Segwit blocks look and work just like regular blocks and are no different
with or without the node knowing about the witness data. There is no
way to use the use them as some kind of different block.

One of us is stupid. The future will give the answer who is Grin
If I am not mistaken, then if [malicious pool hashrate] + [non-SW hashrate] >51% of the network hashrate, then the malicious pool can trivially execute a 51% attack.

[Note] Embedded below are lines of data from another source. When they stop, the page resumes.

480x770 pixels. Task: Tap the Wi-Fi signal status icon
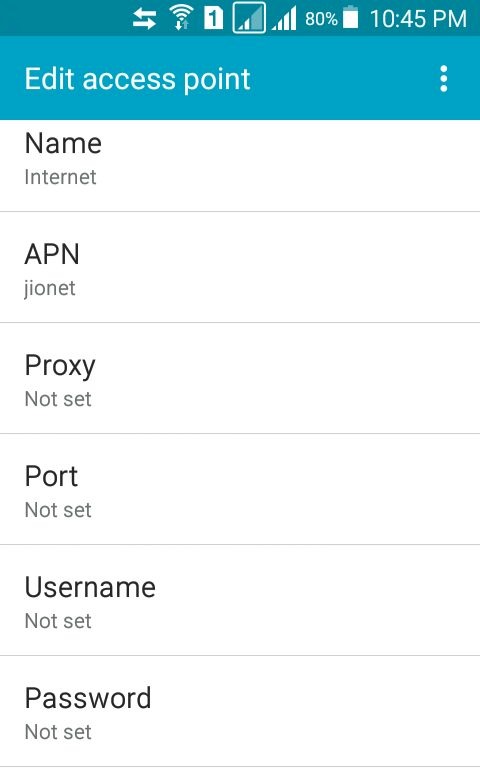[181, 19]
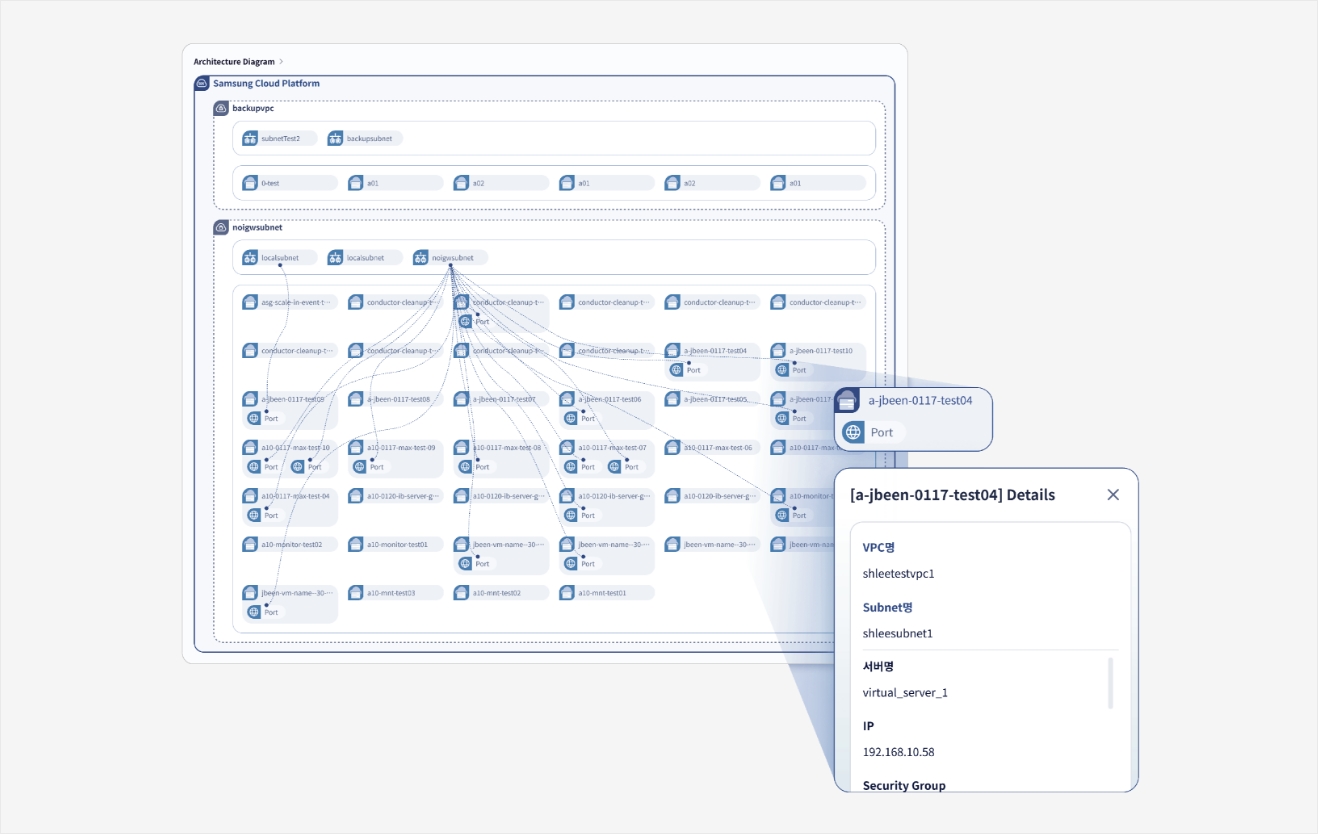The width and height of the screenshot is (1318, 834).
Task: Select the 0-test server icon
Action: click(250, 183)
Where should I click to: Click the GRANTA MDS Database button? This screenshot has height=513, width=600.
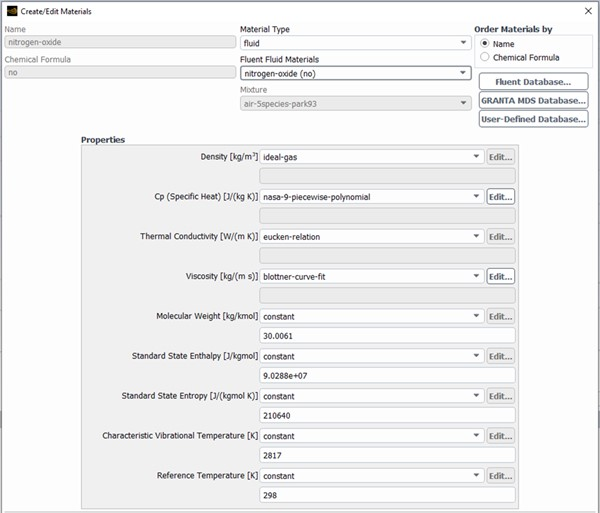[533, 100]
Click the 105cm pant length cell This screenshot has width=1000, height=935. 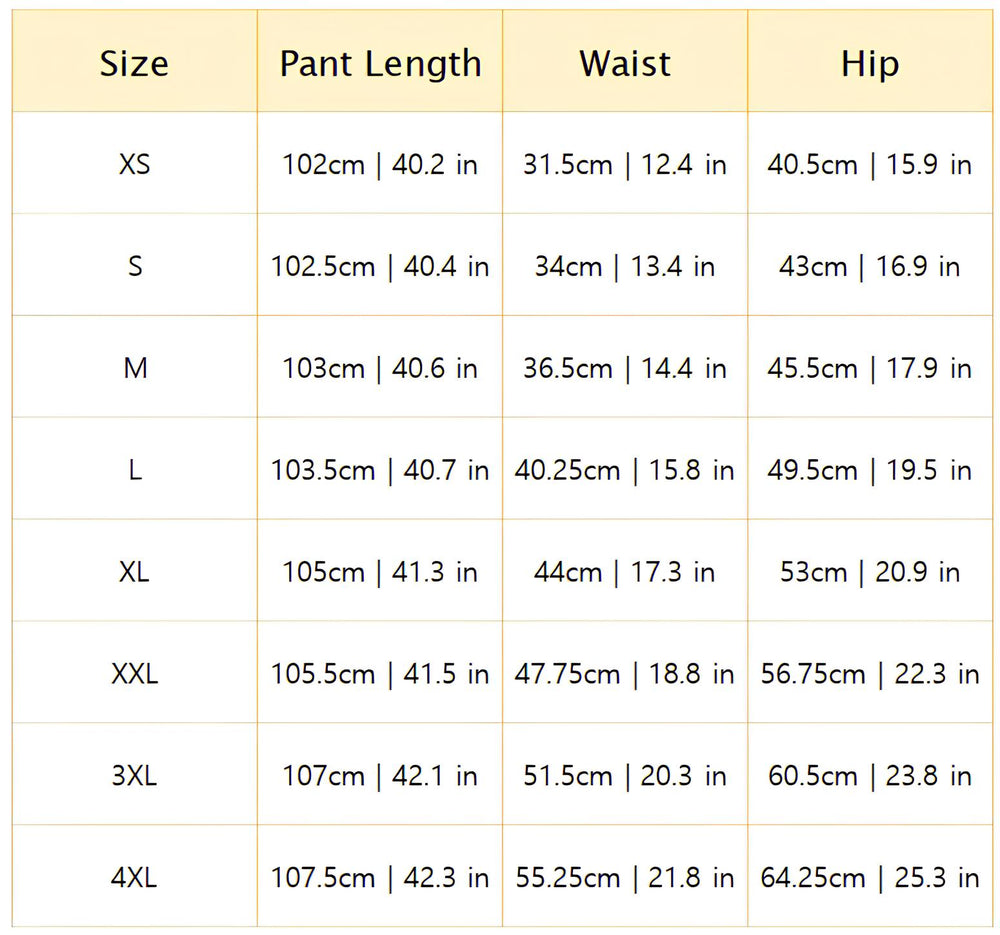coord(380,573)
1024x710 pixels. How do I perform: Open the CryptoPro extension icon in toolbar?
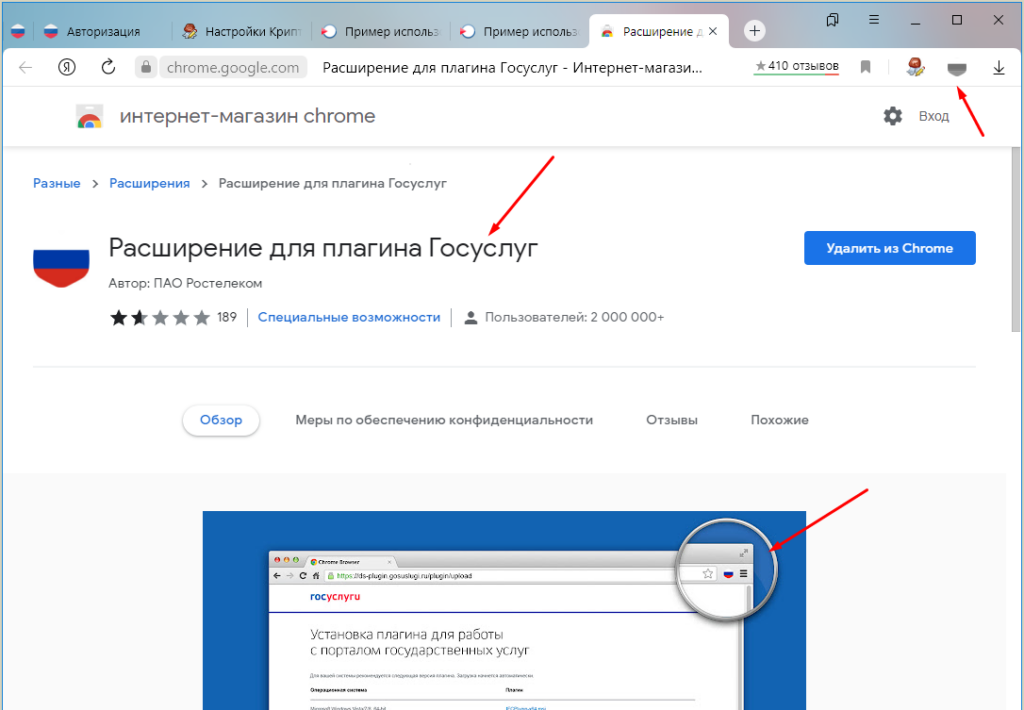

The malicious pool could find a valid SW block (block "n", block height "x"), release the valid block with invalid signature data (but would retain valid signature data). The SW miners would think the block is invalid and ignore the block, while the non-SW miners would ignore the signature data and build on top of the block. If a non-SW miner find a valid non-SW block, then the non-SW miners and the malicious miner would build on top of this n+1 block, and the rest of the SW miners would be still building on top of the n - 1 block. If another SW miner were to find a valid block (block "b"), and release the block with valid signature data, then the SW miners (less the malicious SW miner) would build on top of block b, which has a height of x, however the rest of the network would be building on top of a block height of x+1. This would continue until the chain containing block n has some positive number of blocks greater than the chain containing block x, and the malicious SW miner would release the valid signature data for his block n, along with the blocks already on top of his chain, causing a re-org.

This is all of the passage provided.